Just three months after it helped put one of the nation's more notorious spammers all but out of business, EarthLink is going after what it calls a pair of "spam rings" operated from Alabama and British Columbia. 

The Internet service provider said August 27 the two "rings," involving as many as 100 individuals, flooded their network with about 250 million spam messages, according to Reuters. Earthlink sued in federal court to compel a number of telephone companies, Web domain sellers, and others to provide information related to the two alleged rings, which EarthLink said cost them about $5 million in manpower and bandwidth waste, according to Reuters. 

In early May, EarthLink won a $16.4 million award against the "Buffalo Spammer," Howard Carmack, who was arrested officially a week later and charged with identity theft, in a scheme involving Carmack's using fake Internet accounts to send out over 825 million spam messages since March 2002.

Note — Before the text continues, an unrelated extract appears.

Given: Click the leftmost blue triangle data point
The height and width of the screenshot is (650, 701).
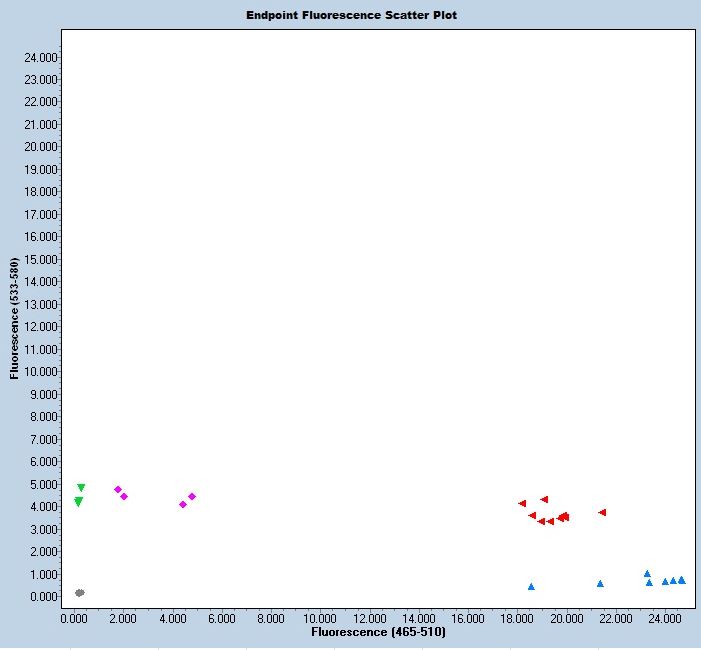Looking at the screenshot, I should [531, 586].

The rings EarthLink say are involved in the current action are said to hide behind a number of fake Websites and e-mail accounts bought with stolen credit-card numbers, including one group who pushed herbal Viagra, dating services, and do-it-yourself spam kits from numerous dialup EarthLink accounts around Birmingham, Alabama, Reuters said. This group paid their bills with the stolen credit accounts and bank account numbers while building themselves a shield of fake names, addresses, and companies, the wire service added.

The British Columbia group is accused of doing likewise, using stolen credit numbers to make fake EarthLink accounts and then trick Internet users into giving up their credit numbers, passwords, and other personal information by posing as an ISP which lost account information, Reuters said.